The Italian Academy at Columbia University presents
AMP NEW MUSIC
Gregory Cornelius and Adam Mirza, Co-Directors
EKMELES VOCAL ENSEMBLE
Jeffrey Gavett, Director
May 9, 2012 at 8 PM
Hô (excerpts) - 1960 - Giacinto Scelsi (1905-1988)
Silvie Jensen, mezzo-soprano
Maknongan - 1976 - Giacinto Scelsi
Michael Ibrahim, saxophone
Pwyll - 1954 - Giacinto Scelsi
Ashley Addington, flute
Friction (Premiere) - 2012 - Gregory Cornelius (b. 1977)
Carl Bettendorf, conductor
Ashley Addington, flute
Leah Asher, violin
Laura Barger, piano
Michael Ibrahim, saxophone
Mariel Roberts, cello
Fred Trumpy, percussion
Gregory Cornelius, sound engineer
Quando stanno morendo, diario polacco n.2 (US Premiere) - 1982 - Luigi Nono
(1924-1990)
Ekmeles Vocal Ensemble:
Jeffrey Gavett, conductor
Megan Schubert, soprano
Christie Finn, soprano
Amirtha Kidambi, mezzo-soprano
Silvie Jensen, mezzo-soprano
Ashley Addington, flute
Mariel Roberts, cello
Gregory Cornelius, sound engineer
In collaboration with the Ekmeles Vocal Ensemble, Harvestworks Digital Media
Arts Center and the Fondazione Archivio Luigi Nono, Venice.
PROGRAM NOTES
In 1959, Luigi Nono delivered a polemical lecture to his colleagues at the
Darmstadt Summer Courses for New Music, the epicenter of European post-war
musical modernism. In the lecture titled “Historical Presence in the Music
of Today”, Nono claimed that his fellow composers of the avant-garde were
succumming to an ultimately nihilistic temptation in their newfound
fascination for the instancy of the now. He saw this as a blind rejection of
the critical role of history and dismissed the “evangelical talk” of “those
who thought themselves able to to begin a new era ex abrupto, where are all
would be programmatically ‘new’, those who would like to give themselves the
convenient possibility of being both principle and end.” The “Darmstadt
School” (an affirmative label originally coined by Nono) was turning into an
aesthetic free-for-all.
In retrospect it is not surprising that the high-mindedness of the early
Darmstadt years would eventually come down to Earth. However one interprets
the post-war modernist aesthetic, Nono’s invocation of history as the
necessary awareness through which the avant-garde project must face its
cultural reality was a prescient insight into the demands of the modern
situation.
First: sounds have histories. Sounds are not simply acoustic phenomena but
are products or results of actions, natural or human, in various contexts
and always for the sake of something important in those contexts. Sounds
carry with them the history of their production as the trace of the
performance through which they arise. Second, the organic relationship
between process and result (history and presence) becomes an issue in
modernity due to the technology question: is modern technology the source or
cure to modern alienation? (Does Facebook™ connect us or ‘make us lonely’?).

Item coordinate data
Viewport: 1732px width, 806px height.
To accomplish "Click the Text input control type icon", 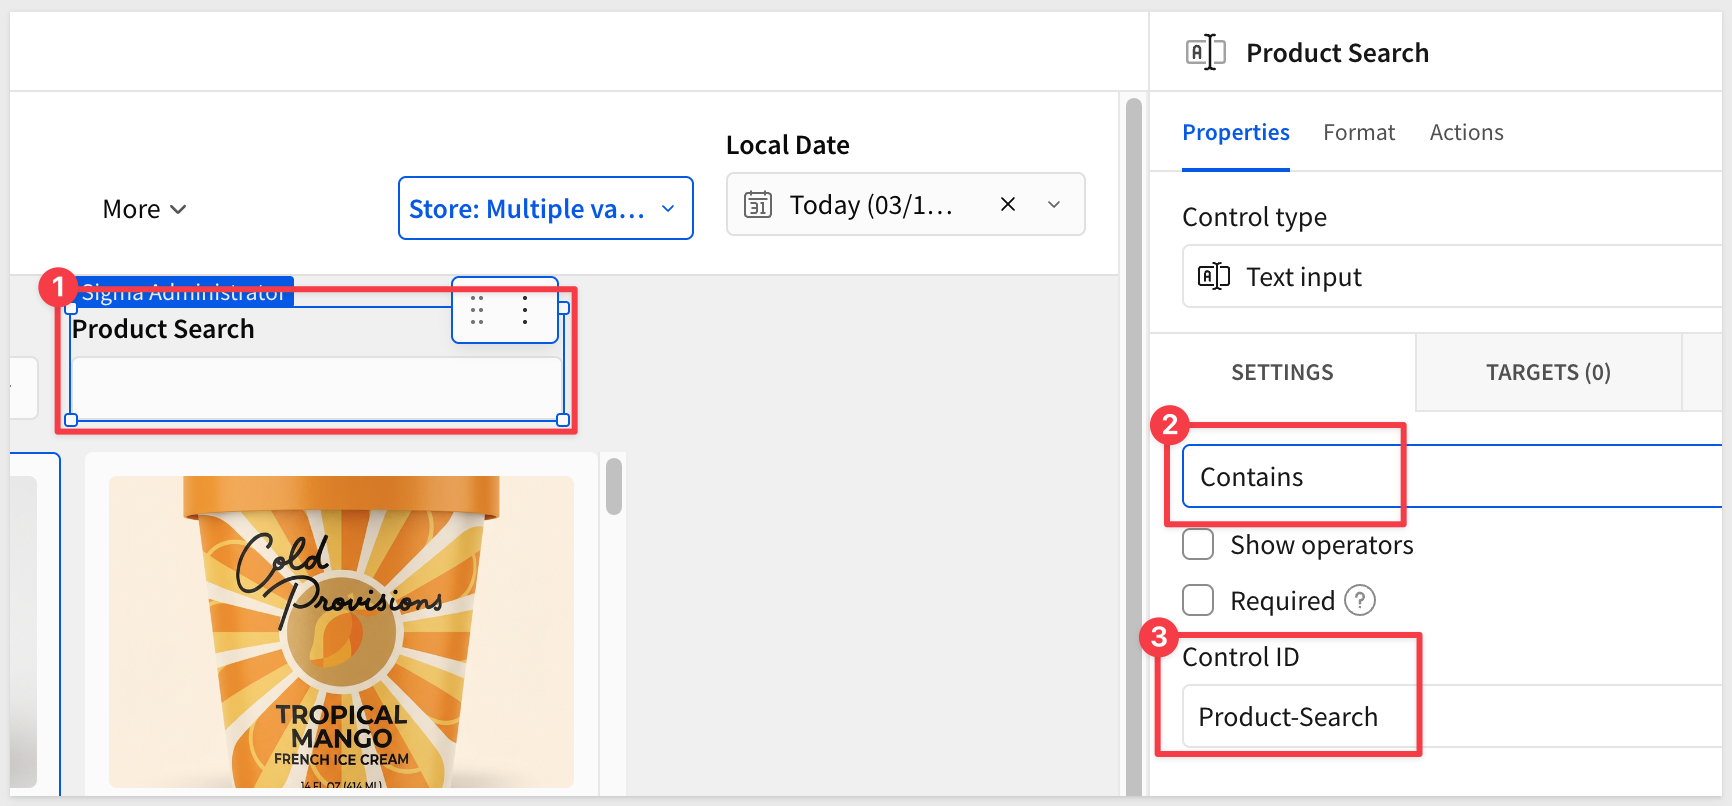I will (x=1214, y=277).
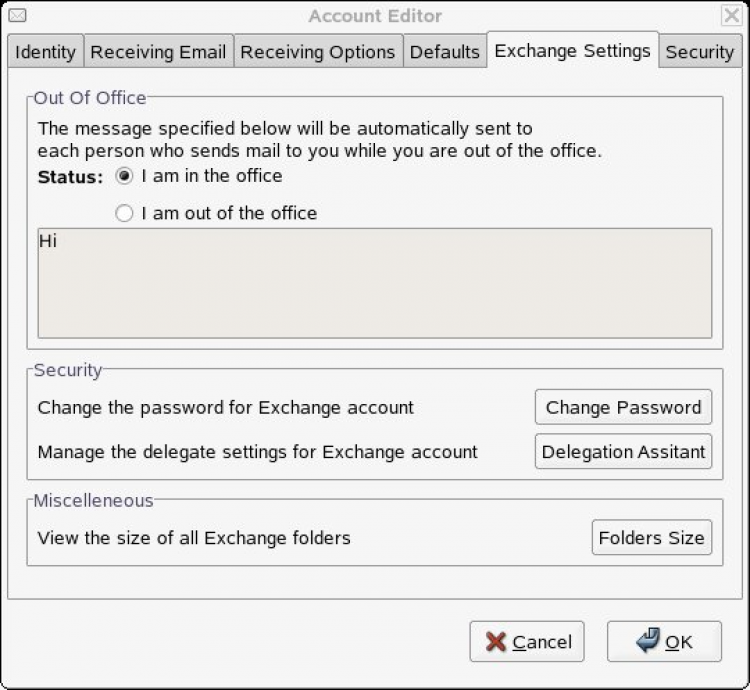Click into the out-of-office message text box

click(x=375, y=283)
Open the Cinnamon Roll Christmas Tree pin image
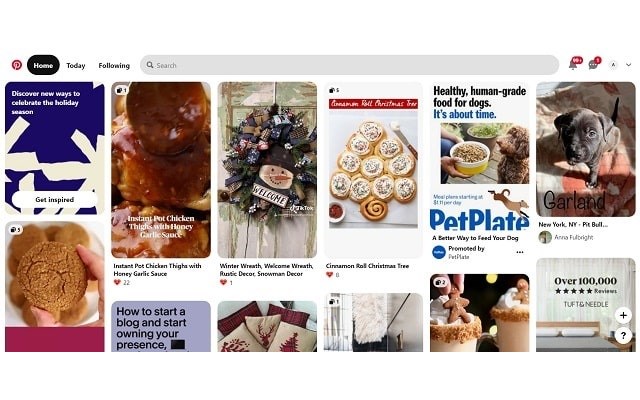 (373, 170)
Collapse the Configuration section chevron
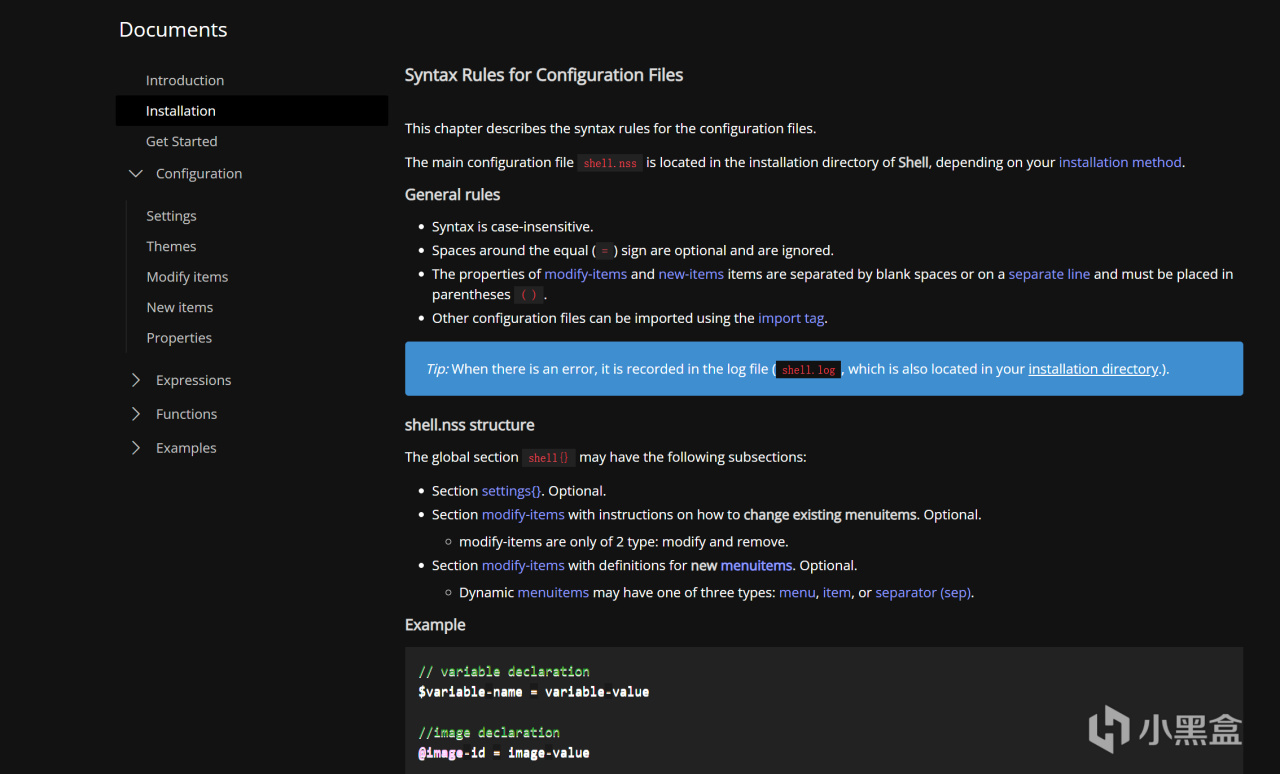This screenshot has height=774, width=1280. point(136,174)
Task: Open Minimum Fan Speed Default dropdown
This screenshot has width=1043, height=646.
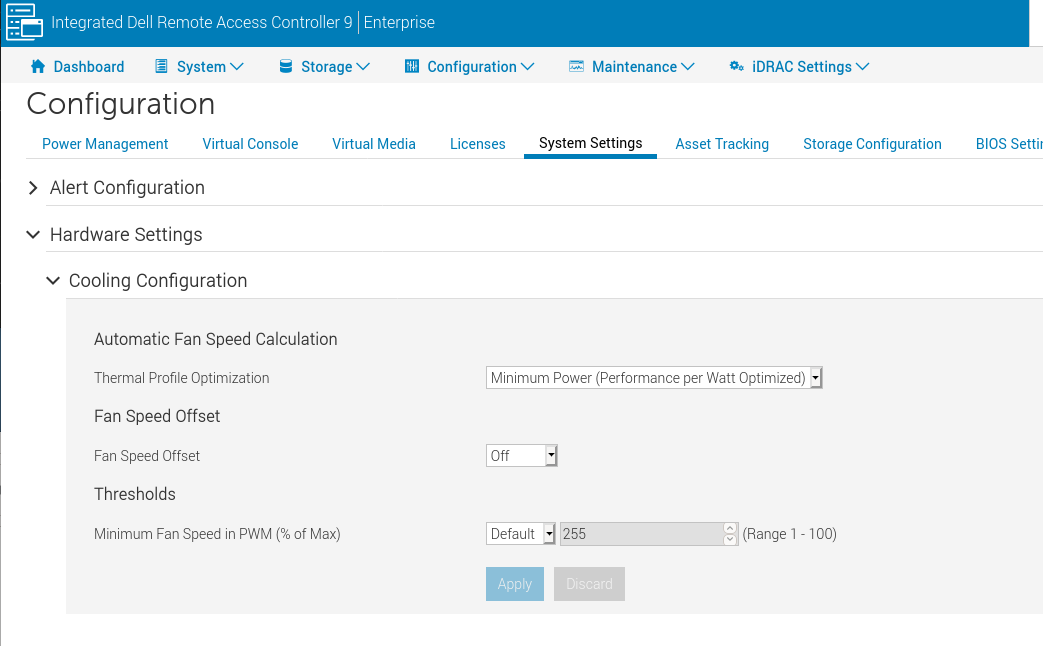Action: coord(521,534)
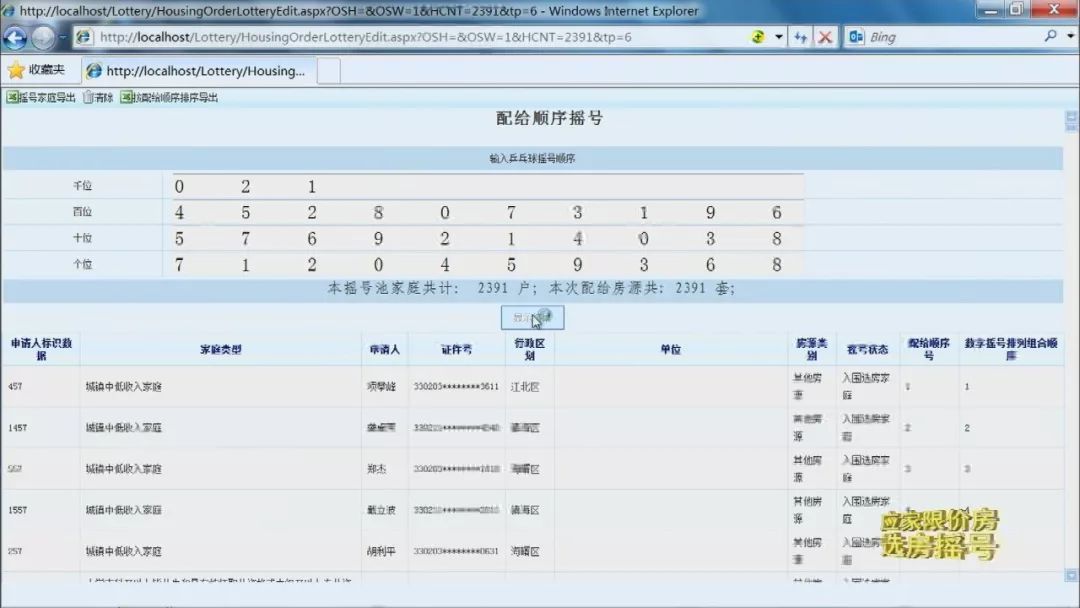Click the button under the family count line
1080x608 pixels.
[532, 317]
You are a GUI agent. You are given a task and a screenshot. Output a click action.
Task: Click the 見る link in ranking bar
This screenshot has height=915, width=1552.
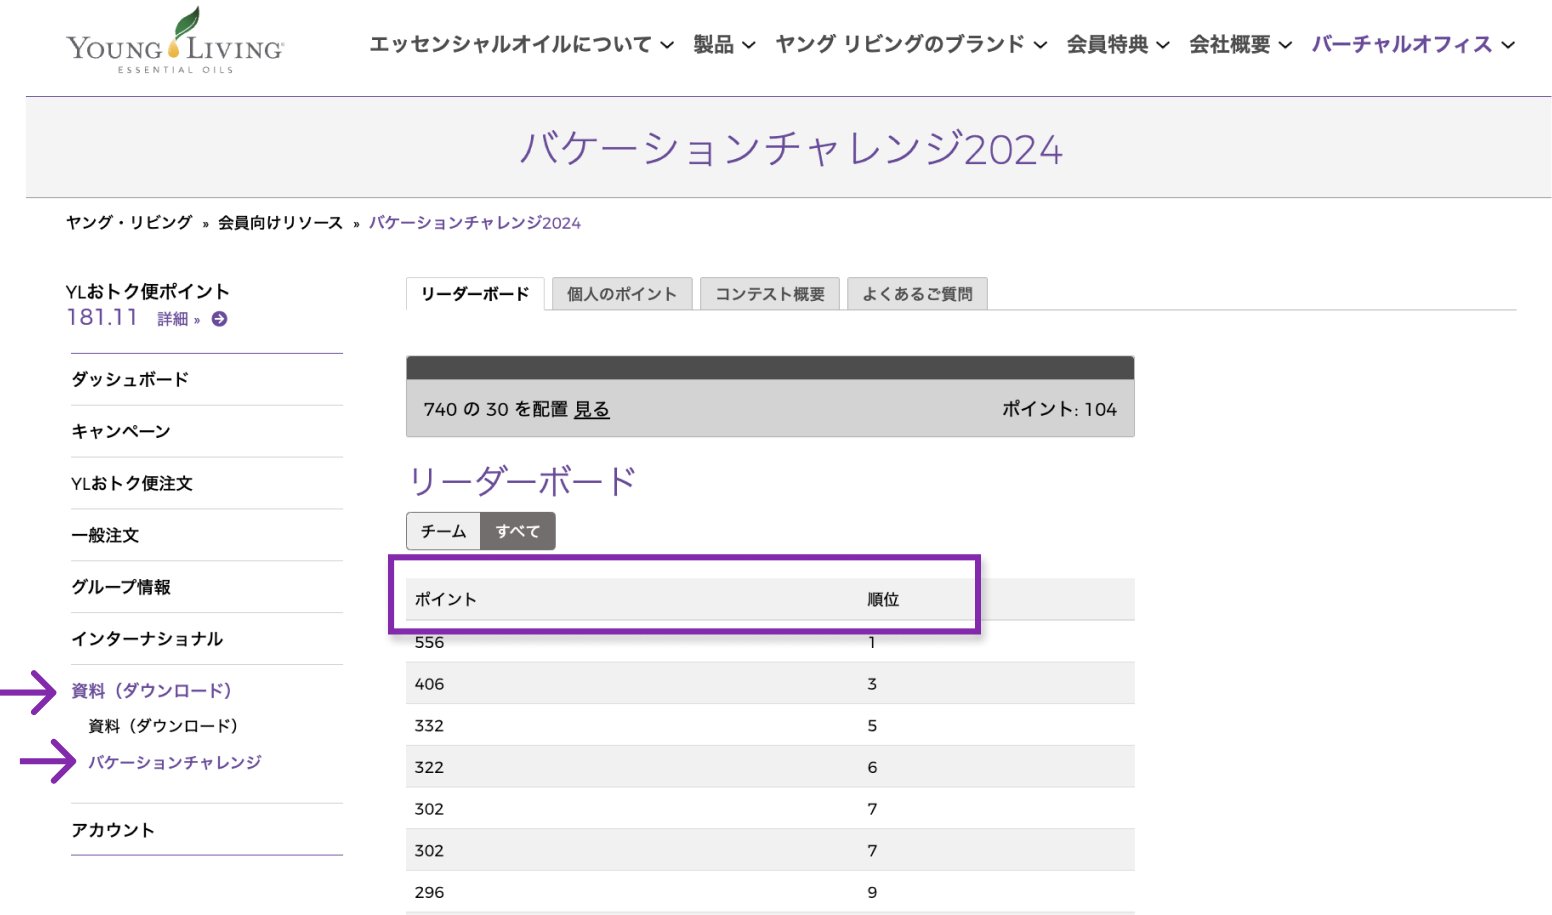(591, 409)
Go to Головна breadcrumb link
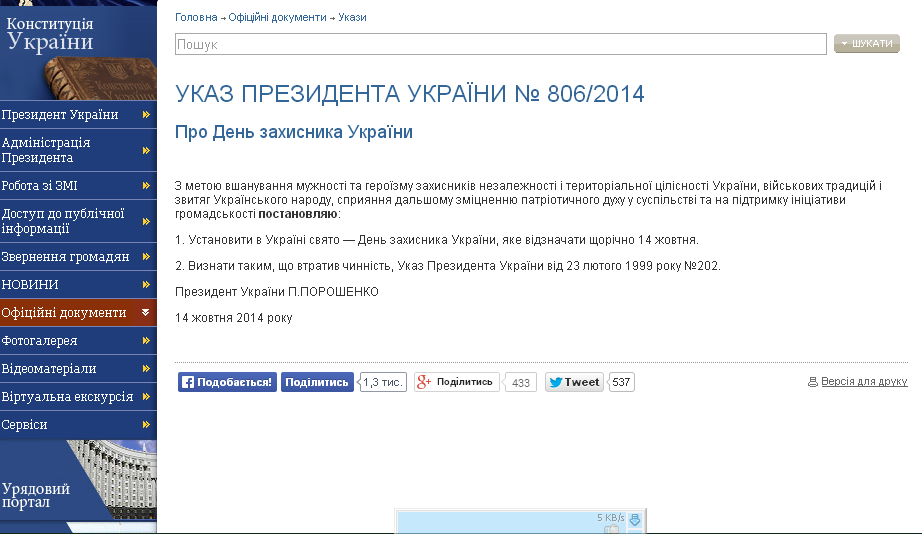This screenshot has width=922, height=534. point(196,17)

* What you need to do:
1 – Using the concert program, decide whether each statement agrees with it, answering yes or no and quoting the words that settle it. (a) Nono gave his lecture in 1959 at the Darmstadt Summer Courses for New Music. (b) Giacinto Scelsi composed Friction. (c) The concert began at 7 PM.
2 – Answer these questions from the concert program.
(a) Who plays saxophone in Maknongan?
(b) In what year was Pwyll composed?
(c) What was the title of Nono's lecture?

* Solved tasks:
1 –
(a) Yes: "In 1959, Luigi Nono delivered a polemical lecture to his colleagues at the Darmstadt Summer Courses for New Music"
(b) No: "Friction (Premiere) - 2012 - Gregory Cornelius (b. 1977)"
(c) No: "May 9, 2012 at 8 PM"

2 –
(a) Michael Ibrahim
(b) 1954
(c) "Historical Presence in the Music of Today"